Weirdly enough I’m not bummed about my birthday not being anything special this year. Weirdly the real thing that bummed me out was feeling like there’s a possibility that I was right about this sinking feeling I’ve been having and I don’t know how to feel.
To the void thats reading this… if you have read my other diary posts you might be aware of the fact that about a year or 2 ago I had this falling out with a best friend of mine. Eventually I decided to reach out and maybe set things right. We started talking again and to some extent realized that the whole situation was dumb and we both could’ve handled it better. And now we’re at a point where we both consider each other best friends again.
For a while things felt… good and back to normal in a way. And then college started and at some point I started having this weird feeling.
Another thing to add, when we became friends again, his friends were not fully aware of it at the time. Mostly because after we stopped talking ofc he talked about it to his other friends and expressed his sadness and his emotions about feeling like he wasn’t the kinda person I said he was and feeling like he’d been perceived differently than who he actually was. Ofc after hearing so much about it they’d be weary of the idea of us rekindling our friendship again. And thats justified, I’d probably react the same way.
Another thing to add is that a lot of this sinking feeling I’ve had and am gonna explain is based on the observation of my friend’s instagram profile. Which I know social media doesn’t reflect everything, but I also believe the way somebody posts and especially who they include in their posts may say something about how they feel about the people around them.
I started noticing something, most of the people that kept up with him through Instagram, would never notice that we became friends again unless they noticed that we followed each other again. (Or the fact that I’ll sometimes comment on his posts.)

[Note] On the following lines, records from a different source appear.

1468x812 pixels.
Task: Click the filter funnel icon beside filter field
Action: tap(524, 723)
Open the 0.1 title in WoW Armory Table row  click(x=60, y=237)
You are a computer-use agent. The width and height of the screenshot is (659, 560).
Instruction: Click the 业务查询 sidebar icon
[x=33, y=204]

Also one more thing to add (I am so sorry) so, he has 3 different instagram accounts, 2 for just pictures of him and one private account which posts more about friends and has more candid images. I noticed that the private account does not actually follow me. Maybe it’s a coincidence or a mistake but it’s weird cuz I JUST noticed. But yea remember this third account.
On his private account he posts more stuff related to his daily stuff, like if he goes out and hangs out somewhere with his friends he will post a picture with them. I started noticing that he would never post anything related to me, as if we never even started talking again. But not like we took a lot of pictures together…… or not like he prompted to take those pictures anyway…

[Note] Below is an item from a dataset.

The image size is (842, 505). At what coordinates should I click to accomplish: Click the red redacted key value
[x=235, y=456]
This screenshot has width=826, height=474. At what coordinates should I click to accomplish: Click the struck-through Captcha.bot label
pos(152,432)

I assumed that maybe he only takes and posts group pictures, thats not the case either, he’s posted pictures with just one other person before. The last time I ever appeared on his profile was more than a year ago, much before the big fallout between us.

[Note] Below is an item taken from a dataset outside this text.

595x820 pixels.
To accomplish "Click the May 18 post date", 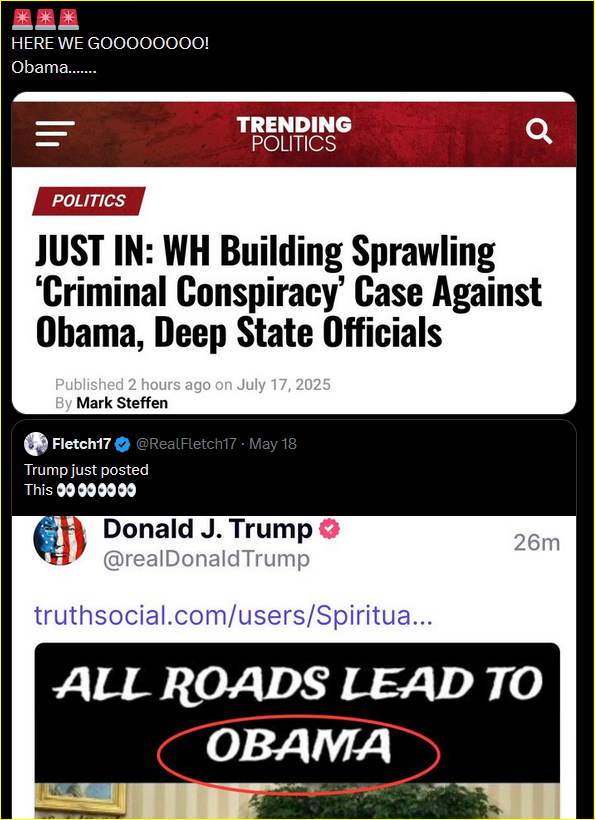I will [x=273, y=445].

And ofc at first his friends had no clue about us being friends again and they were maybe sometimes protective or defensive about the idea but like in a month it’s gonna be a year since we started talking again. And at best we considered eachother best friends again. It wouldn’t be so foreign for his friends to accept that things changed and we worked things out, what was stopping him to even acknowledge that?
I know that sounds entitled, I’m well aware, but I don’t think I would feel this if he hadn’t set this standard already. It’s not like he avoided posting his friends.
At some point I had this feeling at the back of my mind that he was embarrassed to admit being my best friend to other people. But I brushed it off cuz no way right?
Every time somebody he knew’s birthday came, he’d post little happy birthday stories about them. My birthday came along, I’m his best friend, he’d have something to post on his stories or something to say right? Surely he wouldn’t just message me and wish me there and thats it right?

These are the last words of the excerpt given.